Please pick up the excerpt on the creative industries and how content creators get paid, and continue it from its last sentence.

### EXCERPT:
== Segment start ==

Patrick McKenna noted how 'fashionable' the creative industries had become of late thanks, he said, to (i) digital technology, (ii) regulatory change, (iii) consumer behavioural change. Those factors together have allowed the arts world to be more economically relevant which, in turn has caused a major shift in the engagement of the creative sector by the business and finance sector. Gone are the days when the large global media corporations stood as the gate-keepers to the world of creative content. Technology has allowed creative businesses to reach consumers directly.

The overall result: consumer benefit - the unit price of content is at an all time low due to piracy, peer-to-peer sharing and the availability of 'free' content on the internet.

Fred Bolza stepped in and was quick to point out that new access models, such as Facebook and MySpace have signalled a shift in focus to the user. No longer is content unit-based (i.e. based on sales of CDs, DVDs), it is user-based (i.e. how many downloads, how many eyeballs) and that often means that there is very little money passing from consumer to creator. Added to that, consumers have become more sophisticated from a young age, have higher expectation and shorter attention spans (i.e. if it's not available to download onto my new 'cam-fone-player', it's not worth having.) Changes in demand, supply and distribution have caused Sony to consider different monetisation strategies, one of which is to create 'licensed networks'. This would mean fees associated with the content carried by these networks would be paid by the individual internet broadcasting channels, which would be governed by some form of royalty payment rules.

== Segment end ==

Stored records
== Segment start ==

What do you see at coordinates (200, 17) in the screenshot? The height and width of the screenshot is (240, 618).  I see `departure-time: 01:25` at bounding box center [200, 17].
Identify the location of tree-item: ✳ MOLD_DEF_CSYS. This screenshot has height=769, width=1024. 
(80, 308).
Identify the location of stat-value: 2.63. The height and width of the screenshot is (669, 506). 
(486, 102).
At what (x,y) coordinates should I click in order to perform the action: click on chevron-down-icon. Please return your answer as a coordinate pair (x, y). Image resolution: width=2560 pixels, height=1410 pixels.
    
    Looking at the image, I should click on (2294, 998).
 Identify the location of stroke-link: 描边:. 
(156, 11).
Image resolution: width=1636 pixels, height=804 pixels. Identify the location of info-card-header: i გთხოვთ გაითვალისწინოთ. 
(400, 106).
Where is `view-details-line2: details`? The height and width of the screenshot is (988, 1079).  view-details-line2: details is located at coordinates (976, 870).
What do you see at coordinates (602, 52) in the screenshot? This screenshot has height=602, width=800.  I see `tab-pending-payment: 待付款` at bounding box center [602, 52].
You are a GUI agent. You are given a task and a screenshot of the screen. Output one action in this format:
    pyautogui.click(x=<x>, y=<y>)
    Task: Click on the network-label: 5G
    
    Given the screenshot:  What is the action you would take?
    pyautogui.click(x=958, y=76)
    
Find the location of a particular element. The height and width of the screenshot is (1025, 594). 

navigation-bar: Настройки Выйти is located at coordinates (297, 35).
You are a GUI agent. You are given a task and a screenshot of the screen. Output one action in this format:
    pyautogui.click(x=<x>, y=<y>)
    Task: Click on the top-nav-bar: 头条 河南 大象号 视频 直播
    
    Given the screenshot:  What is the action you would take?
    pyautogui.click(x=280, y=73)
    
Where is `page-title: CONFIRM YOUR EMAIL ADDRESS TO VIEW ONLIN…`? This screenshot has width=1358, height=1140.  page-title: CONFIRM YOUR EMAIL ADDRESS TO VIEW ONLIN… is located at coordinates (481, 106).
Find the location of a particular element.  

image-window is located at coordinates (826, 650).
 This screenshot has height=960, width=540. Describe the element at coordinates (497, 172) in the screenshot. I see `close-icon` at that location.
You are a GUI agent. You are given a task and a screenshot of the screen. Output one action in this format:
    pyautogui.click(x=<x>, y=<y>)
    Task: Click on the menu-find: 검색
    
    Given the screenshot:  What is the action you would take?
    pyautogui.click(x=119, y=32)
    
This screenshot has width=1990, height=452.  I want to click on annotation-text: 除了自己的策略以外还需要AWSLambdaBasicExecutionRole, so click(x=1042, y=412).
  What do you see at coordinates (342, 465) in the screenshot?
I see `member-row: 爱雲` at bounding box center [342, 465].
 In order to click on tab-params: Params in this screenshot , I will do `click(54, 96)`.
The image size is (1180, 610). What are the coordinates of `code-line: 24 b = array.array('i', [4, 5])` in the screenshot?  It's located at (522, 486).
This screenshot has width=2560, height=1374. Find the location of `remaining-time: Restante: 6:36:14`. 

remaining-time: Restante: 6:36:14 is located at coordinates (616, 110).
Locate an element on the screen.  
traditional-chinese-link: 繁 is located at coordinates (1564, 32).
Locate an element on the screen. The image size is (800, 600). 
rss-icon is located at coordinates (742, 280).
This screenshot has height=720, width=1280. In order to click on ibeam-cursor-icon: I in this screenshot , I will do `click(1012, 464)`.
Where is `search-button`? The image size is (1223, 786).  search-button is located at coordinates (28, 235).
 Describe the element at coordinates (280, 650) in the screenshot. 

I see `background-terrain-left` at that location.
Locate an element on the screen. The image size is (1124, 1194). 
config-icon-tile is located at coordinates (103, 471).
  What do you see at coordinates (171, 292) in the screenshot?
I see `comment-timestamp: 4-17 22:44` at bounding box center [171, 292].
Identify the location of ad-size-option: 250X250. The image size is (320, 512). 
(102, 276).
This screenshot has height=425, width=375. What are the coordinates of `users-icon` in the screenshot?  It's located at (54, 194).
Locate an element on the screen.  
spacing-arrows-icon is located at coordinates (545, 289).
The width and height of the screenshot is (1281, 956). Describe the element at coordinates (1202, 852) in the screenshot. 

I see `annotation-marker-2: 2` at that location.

== Segment end ==

### ANSWER TO THE EXERCISE:
His resounding piece of advice to content suppliers was, "Stay friends with technology". It is foreseeable that offering a better quality of output via a considered approach to the technologies available could spark consumer loyalty. In this game, loyalty = royalty.

Charles Cecil offered a unique insight into the effect of technology on the gaming industry and how it has come full-circle. Charles wrote his first game in 1981 in a time when there was direct communication with the end-user - the biggest market for games was at fairs and shows, at which writers and developers would connect with their audience. Investors then seized the market by buying distribution and publishing licenses, often holding little regard for the quality of the games and concentrating more on marketing to gain attention. This caused a period in which many games did not make it to market due to the huge barriers to entry put in place by the corporate investors. Fast forward to now and game writers are once more able to sell direct to the consumer via services such as Xbox Live Arcade where they can command up to 70% of any sales. The vociferous nature of the consumer borne out in feedback forums and blogs also means that writers have a direct nexus to their audience resulting in more consumer satisfaction and therefore, loyalty.

His key advice: If you are purely a publisher with no rights to the market, you are in a dangerous and short-lived position.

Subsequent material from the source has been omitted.